> TASK ITEM
Copy only the lines between the one containing "Click the Basename column header" and the end of the records, both included, leaving out pictures.
### MATERIAL TO PROCESS
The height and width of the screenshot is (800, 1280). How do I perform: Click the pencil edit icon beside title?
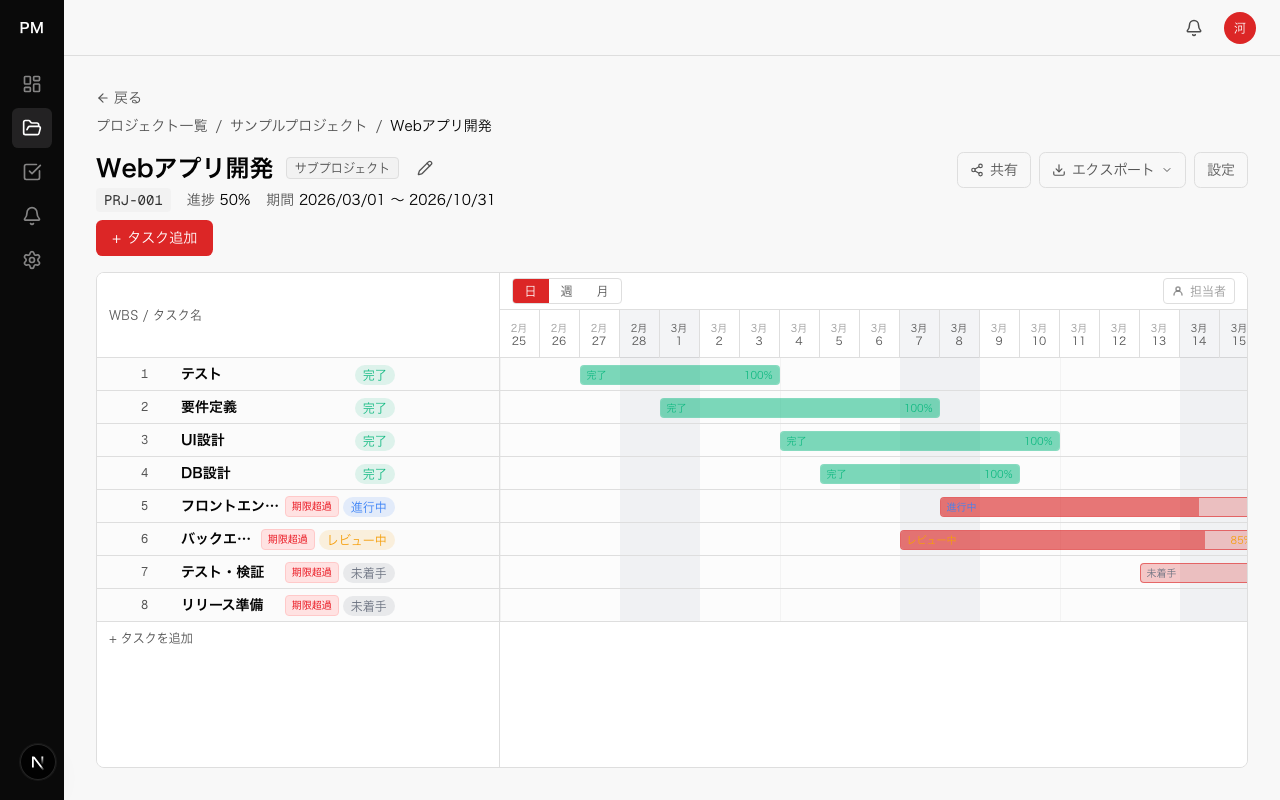425,168
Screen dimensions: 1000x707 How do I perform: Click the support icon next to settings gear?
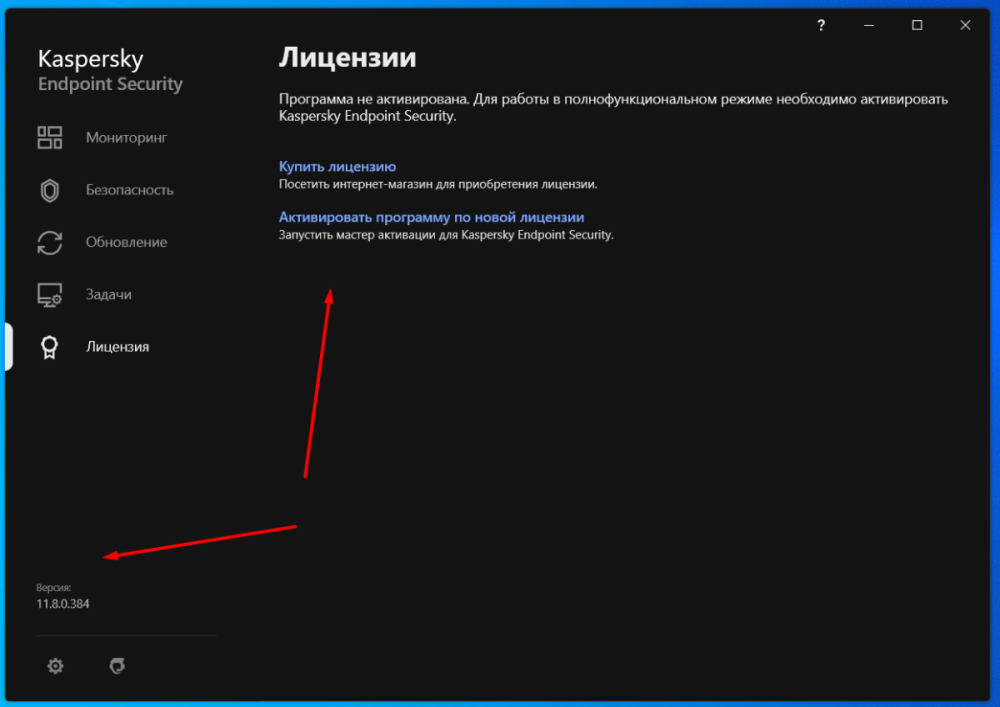[117, 665]
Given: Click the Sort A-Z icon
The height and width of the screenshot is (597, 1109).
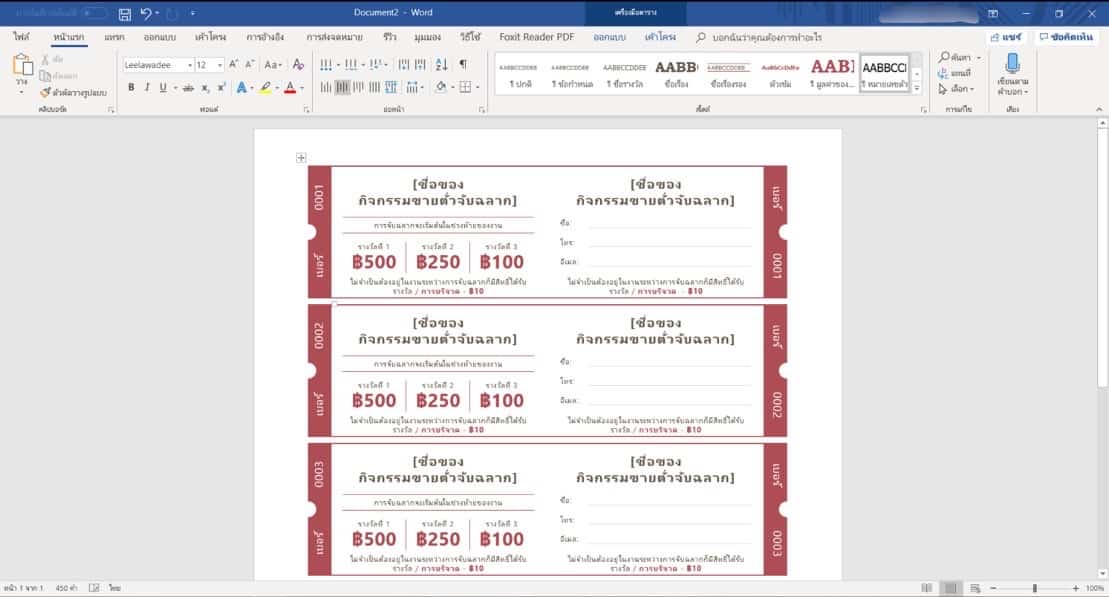Looking at the screenshot, I should (441, 65).
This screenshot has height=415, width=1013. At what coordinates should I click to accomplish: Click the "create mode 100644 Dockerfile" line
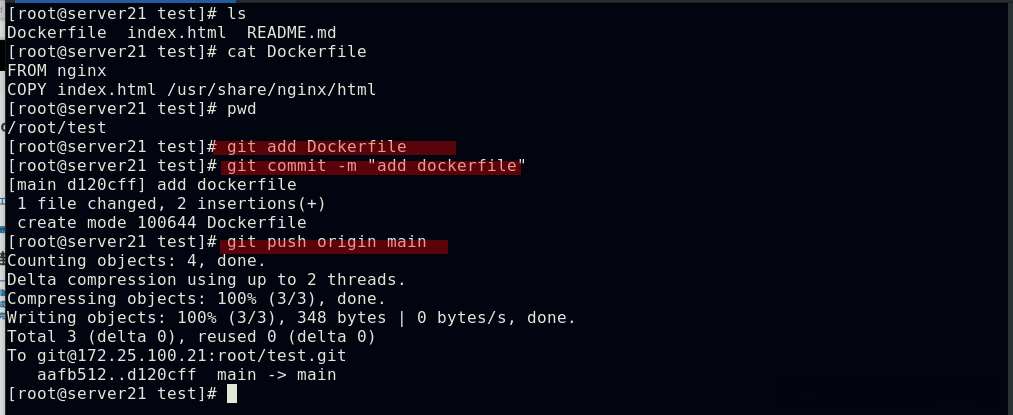(x=162, y=223)
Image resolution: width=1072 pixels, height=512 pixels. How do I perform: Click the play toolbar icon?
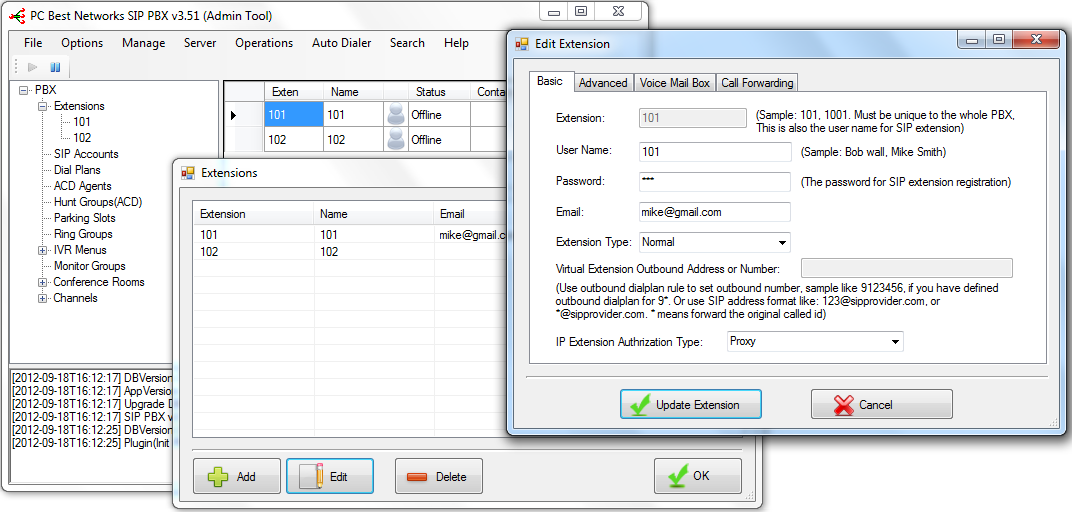(x=33, y=68)

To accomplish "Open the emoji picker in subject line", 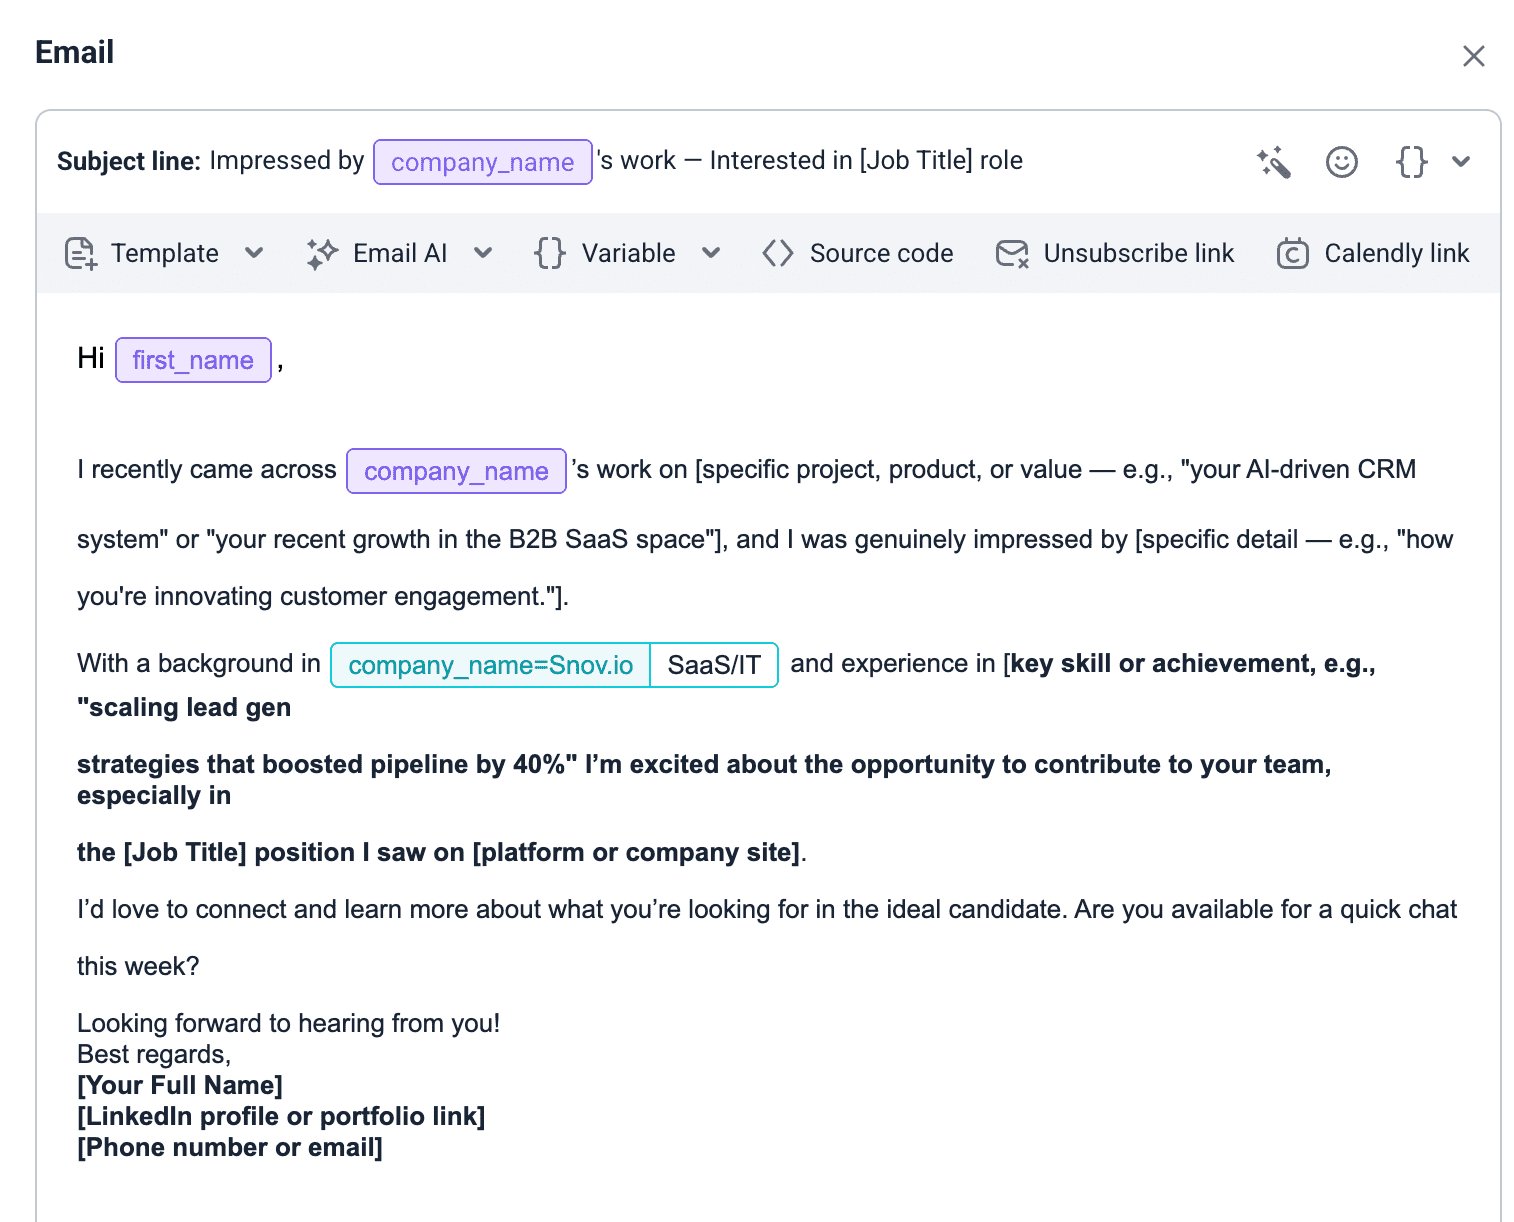I will (x=1341, y=162).
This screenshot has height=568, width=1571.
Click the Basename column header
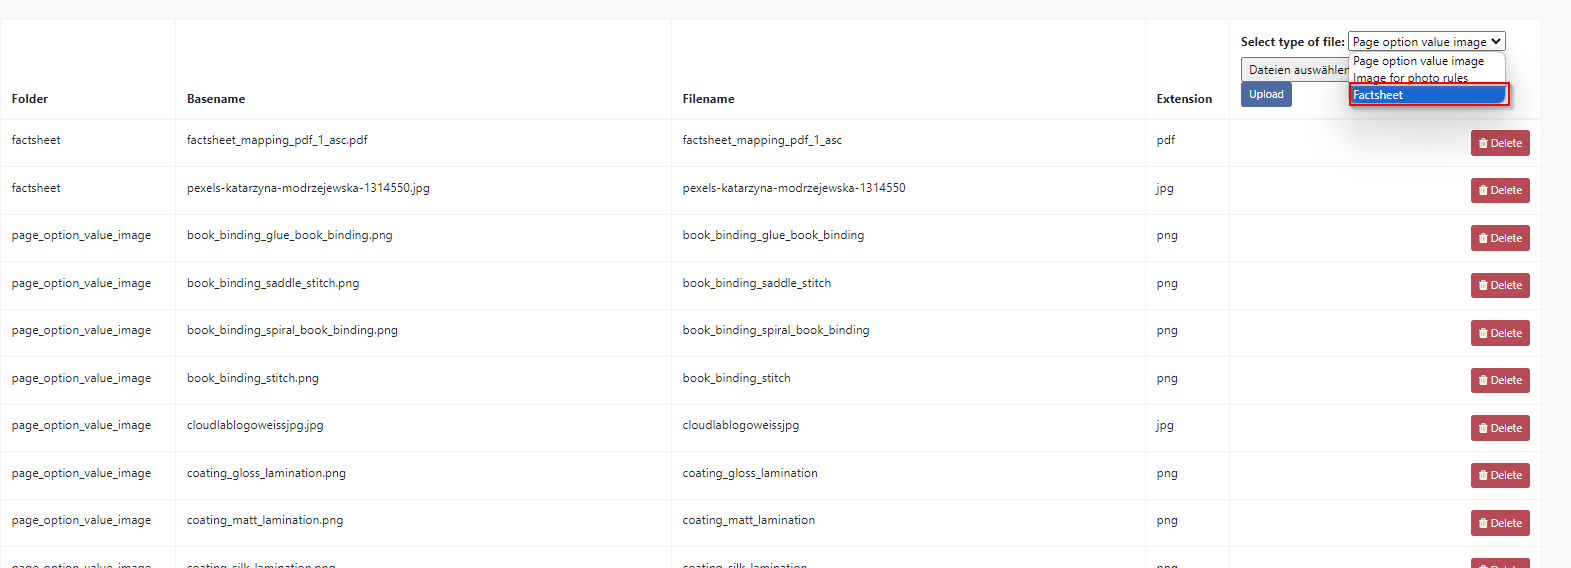(x=216, y=99)
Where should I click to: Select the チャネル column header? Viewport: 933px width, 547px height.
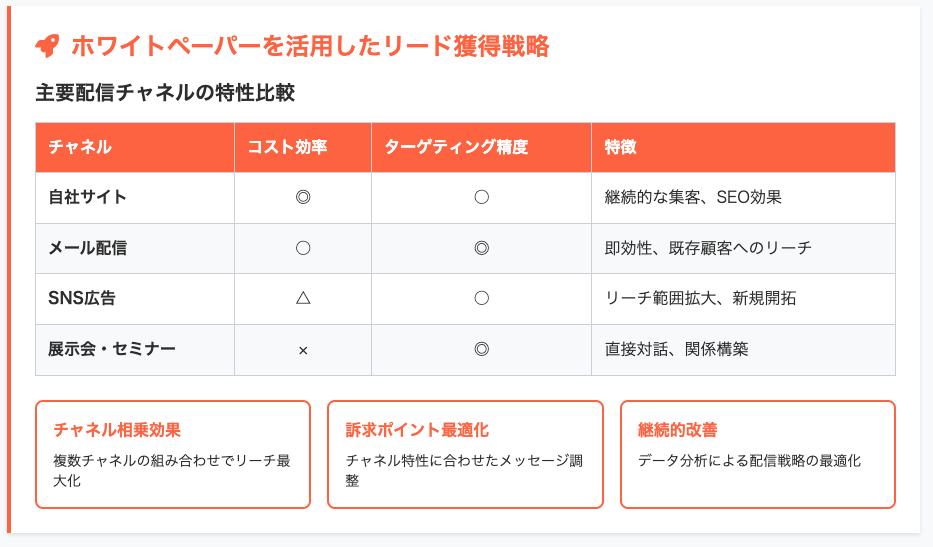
######
> WRITTEN ANSWER
Click the Basename column header
(x=216, y=99)
Where should I click to: Select the チャネル column header? Viewport: 933px width, 547px height.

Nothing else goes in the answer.